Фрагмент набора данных
* * *

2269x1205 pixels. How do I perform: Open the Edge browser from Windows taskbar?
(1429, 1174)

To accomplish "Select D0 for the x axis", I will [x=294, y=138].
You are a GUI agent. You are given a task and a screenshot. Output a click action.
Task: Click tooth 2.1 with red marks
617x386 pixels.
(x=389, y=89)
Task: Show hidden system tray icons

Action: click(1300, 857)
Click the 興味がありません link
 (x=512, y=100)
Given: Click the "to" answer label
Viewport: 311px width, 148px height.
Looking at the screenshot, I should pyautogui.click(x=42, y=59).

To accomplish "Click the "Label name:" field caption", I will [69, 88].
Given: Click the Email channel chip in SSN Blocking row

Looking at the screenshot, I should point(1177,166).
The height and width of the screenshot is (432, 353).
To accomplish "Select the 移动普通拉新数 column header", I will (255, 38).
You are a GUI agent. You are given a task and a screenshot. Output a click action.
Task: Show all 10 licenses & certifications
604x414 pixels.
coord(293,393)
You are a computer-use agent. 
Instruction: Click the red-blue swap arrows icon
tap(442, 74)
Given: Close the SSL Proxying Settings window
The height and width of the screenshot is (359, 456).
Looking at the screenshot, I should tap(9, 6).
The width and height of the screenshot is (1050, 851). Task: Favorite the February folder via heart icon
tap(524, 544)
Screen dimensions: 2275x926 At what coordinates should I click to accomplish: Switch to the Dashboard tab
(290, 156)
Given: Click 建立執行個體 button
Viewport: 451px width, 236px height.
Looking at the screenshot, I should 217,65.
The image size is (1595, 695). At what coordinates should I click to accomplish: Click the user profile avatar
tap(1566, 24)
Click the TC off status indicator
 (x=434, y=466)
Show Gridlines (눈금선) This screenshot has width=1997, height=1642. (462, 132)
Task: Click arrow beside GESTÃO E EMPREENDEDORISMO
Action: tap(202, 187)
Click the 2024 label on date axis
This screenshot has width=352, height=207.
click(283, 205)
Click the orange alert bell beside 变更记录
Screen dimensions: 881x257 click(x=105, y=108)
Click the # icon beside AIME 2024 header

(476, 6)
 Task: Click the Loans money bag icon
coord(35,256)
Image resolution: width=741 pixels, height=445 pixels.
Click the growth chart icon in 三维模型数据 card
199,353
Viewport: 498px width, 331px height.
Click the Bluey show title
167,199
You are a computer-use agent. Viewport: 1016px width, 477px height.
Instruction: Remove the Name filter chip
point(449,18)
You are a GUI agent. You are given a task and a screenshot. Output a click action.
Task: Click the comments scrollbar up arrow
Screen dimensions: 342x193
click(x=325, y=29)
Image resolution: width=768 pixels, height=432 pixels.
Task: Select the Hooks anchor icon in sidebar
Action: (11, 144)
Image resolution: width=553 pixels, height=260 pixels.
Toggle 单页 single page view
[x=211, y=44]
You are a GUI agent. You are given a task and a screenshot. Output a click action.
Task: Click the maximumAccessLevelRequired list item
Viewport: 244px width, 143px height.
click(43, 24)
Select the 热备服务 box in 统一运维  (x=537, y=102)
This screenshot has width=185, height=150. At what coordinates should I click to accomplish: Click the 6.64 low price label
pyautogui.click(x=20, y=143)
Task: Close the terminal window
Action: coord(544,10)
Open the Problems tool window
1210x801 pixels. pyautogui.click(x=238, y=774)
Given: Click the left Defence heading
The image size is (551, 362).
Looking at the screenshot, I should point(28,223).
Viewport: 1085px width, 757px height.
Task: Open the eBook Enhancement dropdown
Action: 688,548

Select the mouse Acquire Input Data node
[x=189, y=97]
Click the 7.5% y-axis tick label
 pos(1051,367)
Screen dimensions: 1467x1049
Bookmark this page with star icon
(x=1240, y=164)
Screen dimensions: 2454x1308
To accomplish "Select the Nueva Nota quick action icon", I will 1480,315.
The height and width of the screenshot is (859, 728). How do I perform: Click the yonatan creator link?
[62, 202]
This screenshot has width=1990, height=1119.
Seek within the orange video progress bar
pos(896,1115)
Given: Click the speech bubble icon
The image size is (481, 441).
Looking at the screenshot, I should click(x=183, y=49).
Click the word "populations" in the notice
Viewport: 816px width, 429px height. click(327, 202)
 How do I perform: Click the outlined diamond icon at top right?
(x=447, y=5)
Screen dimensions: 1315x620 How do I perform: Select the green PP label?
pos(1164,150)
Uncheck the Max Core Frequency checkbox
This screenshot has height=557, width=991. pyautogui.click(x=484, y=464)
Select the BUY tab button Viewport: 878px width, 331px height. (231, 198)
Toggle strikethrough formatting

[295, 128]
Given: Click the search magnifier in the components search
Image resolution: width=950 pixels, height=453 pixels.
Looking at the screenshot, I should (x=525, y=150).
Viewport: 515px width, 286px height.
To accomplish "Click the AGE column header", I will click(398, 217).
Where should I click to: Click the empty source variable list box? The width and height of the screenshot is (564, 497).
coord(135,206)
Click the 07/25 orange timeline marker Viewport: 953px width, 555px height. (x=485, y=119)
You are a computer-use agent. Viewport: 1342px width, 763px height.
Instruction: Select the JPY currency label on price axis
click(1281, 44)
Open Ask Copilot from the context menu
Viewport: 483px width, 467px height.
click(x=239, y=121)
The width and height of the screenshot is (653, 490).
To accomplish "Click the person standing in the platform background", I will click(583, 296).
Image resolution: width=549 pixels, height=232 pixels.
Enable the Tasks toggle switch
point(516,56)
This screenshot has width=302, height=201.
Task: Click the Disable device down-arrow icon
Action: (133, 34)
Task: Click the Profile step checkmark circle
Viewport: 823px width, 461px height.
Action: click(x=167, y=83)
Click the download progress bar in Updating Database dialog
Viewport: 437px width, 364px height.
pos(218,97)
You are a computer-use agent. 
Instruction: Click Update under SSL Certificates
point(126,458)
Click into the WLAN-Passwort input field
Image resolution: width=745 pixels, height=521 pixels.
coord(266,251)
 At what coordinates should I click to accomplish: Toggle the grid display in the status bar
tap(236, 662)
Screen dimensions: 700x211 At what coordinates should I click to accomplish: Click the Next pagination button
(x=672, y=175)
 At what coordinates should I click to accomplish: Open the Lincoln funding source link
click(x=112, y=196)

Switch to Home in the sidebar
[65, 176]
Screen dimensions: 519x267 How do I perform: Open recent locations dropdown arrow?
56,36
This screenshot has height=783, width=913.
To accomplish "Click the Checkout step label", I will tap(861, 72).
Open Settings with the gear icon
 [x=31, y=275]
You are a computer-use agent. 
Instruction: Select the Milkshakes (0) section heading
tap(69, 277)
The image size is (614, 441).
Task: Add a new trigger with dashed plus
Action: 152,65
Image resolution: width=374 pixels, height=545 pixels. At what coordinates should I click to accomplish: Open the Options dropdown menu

* * *

Приведите повторно, без каких-либо изменений, все строки записей, начиная со строки, содержащей «Given: Click the search», и далее вниз до строки, содержащей «click(1281, 44)», включая обе эти строки.

Given: Click the search magnifier in the components search
Image resolution: width=950 pixels, height=453 pixels.
Looking at the screenshot, I should (x=525, y=150).
Viewport: 515px width, 286px height.
To accomplish "Click the AGE column header", I will click(398, 217).
Where should I click to: Click the empty source variable list box? The width and height of the screenshot is (564, 497).
coord(135,206)
Click the 07/25 orange timeline marker Viewport: 953px width, 555px height. (x=485, y=119)
You are a computer-use agent. Viewport: 1342px width, 763px height.
Instruction: Select the JPY currency label on price axis
click(1281, 44)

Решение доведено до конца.